けっして押しつけたり強制したりしない。子どもたちの知的な興味を引き出し、自発的にプログラミングを学びたい、と思わせたらしめたものだ。

「宿題」よりも身体を使って思い切り「遊ぶ」こと

私のフリースクールでも、その道のプロフェッショナルに指導を依頼しているのだが、親御さんから「もっと宿題を出してください」と言われることもある。そのときに私は、「いえいえ、そんな暇があったら、もっと外で遊ばせたほうがいいですよ」と話している。

『知識ゼロのパパ・ママでも大丈夫! 「プログラミングができる子」の育て方』(竹内 薫著・日本実業出版社刊)

みなさんはネコの親子が何気ない遊びの中でじゃれているのを見たことがあるだろう。ネコ科の動物は、こうした遊びのなかで狩りの方法を学んでいる。野生の世界で生きるライオンやトラは狩りをして生きていくしかない。しかし、子どもがいきなり本番の狩りをしようとしても、捕食される動物も必死で逃げるから失敗してしまう。そこで親ライオンは、子どものうちから、遊ばせながら狩りの方法を、すなわち「サバイバルの技術」を教えているのだ。

遊びながら学ぶことが重要なのは、人間も同じだ。

私が小学校のころを振り返ってみると、同級生には「ガリ勉くん」が大勢いた。みんなが遊んでいるのに、その子たちは親に遊ばせてもらえず勉強ばかりさせられていた。もちろん、そのような子たちは成績も優秀だった。しかし、それは小学校のときだけで、中学校に入ってしばらく経つと、成績がどんどん落ちてしまった。

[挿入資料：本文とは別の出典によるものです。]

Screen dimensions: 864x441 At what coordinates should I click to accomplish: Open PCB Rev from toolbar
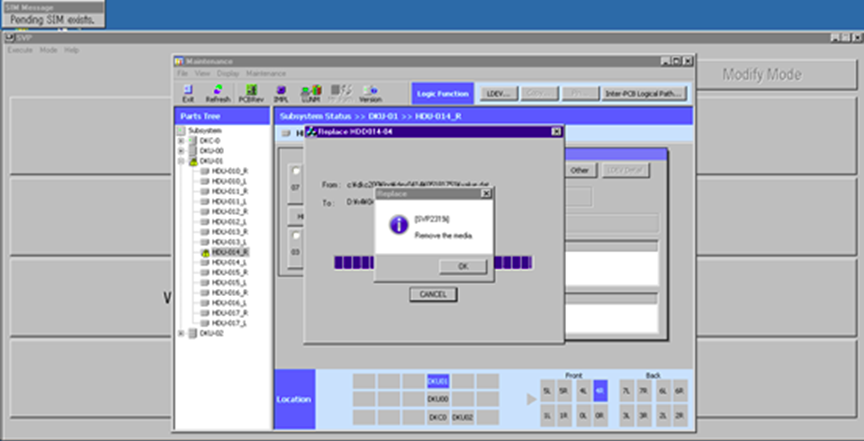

それはなぜか。私は、「身体性」の獲得に失敗したからだと考えている。

実は、勉強する力や勉強の成果は、身体性があってこそ伸びるものだ。そして、遊びには、身体性がつきものである。屋外での遊びはもちろん、将棋や囲碁のような室内ゲームでさえ、駒を動かす、碁石を打つという身体性を伴っている。

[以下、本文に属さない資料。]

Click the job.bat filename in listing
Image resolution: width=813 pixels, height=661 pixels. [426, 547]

つまり、子どもが小さい時期にやらなければならないのは、「遊ばずに勉強すること」ではなく、「遊んで身体性の器を大きくすること」なのだ。

小学校までに身体性の器を大きくできた子どもたちが、中学生になって本気で勉強をはじめたとき、本当の意味での学力を身につけることができる。なぜなら、彼らは勉強を楽しむ「遊び心」を身につけているからだ。

東ロボくんの東大合格断念から学ぶこと

身体性の重要性を裏づけるのが、「東ロボくん」の存在だ。

東ロボくんとは、日本の国立情報学研究所が中心となって、2011年から2016年にかけておこなわれた、「ロボットは東大に入れるか」というプロジェクトで研究・開発が進められた人工知能(AI)だ。